PROBLEM —
Each line from the one containing "This screenshot has width=1024, height=463." to the final line of the listing below must be transcribed exactly; all others are left out.

------------------------------

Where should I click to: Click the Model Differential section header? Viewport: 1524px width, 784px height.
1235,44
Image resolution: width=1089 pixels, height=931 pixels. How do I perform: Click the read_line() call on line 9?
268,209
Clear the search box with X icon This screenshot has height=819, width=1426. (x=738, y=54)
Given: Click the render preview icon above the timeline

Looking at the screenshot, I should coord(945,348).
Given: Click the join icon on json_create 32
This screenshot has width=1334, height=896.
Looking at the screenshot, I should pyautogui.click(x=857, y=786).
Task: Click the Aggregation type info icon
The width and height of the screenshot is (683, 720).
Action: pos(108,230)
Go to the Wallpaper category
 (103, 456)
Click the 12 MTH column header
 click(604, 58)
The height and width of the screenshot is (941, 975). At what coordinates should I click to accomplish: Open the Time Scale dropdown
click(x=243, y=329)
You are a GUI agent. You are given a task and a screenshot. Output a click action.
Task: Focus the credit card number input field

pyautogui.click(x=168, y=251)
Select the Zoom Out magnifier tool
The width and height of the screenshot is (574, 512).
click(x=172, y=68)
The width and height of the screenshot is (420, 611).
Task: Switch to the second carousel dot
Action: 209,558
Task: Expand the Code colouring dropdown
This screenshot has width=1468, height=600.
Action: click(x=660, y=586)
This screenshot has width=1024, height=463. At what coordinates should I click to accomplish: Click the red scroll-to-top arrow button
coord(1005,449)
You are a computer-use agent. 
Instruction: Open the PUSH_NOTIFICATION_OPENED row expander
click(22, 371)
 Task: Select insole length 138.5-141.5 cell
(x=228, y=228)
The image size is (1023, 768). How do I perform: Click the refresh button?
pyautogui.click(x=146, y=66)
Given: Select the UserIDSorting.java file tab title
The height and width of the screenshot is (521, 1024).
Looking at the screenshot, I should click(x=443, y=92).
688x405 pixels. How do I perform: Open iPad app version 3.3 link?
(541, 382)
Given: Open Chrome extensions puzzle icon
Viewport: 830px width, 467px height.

------------------------------

EXERCISE SOLUTION —
This screenshot has width=1024, height=463. At what coordinates should I click to accomplish: Click the red scroll-to-top arrow button
coord(1005,449)
You are a computer-use agent. 
Instruction: Open the PUSH_NOTIFICATION_OPENED row expander
click(22, 371)
 Task: Select insole length 138.5-141.5 cell
(x=228, y=228)
The image size is (1023, 768). How do I perform: Click the refresh button?
pyautogui.click(x=146, y=66)
Given: Select the UserIDSorting.java file tab title
The height and width of the screenshot is (521, 1024).
Looking at the screenshot, I should click(x=443, y=92).
688x405 pixels. How do I perform: Open iPad app version 3.3 link?
(541, 382)
Given: Open Chrome extensions puzzle icon
Viewport: 830px width, 467px height.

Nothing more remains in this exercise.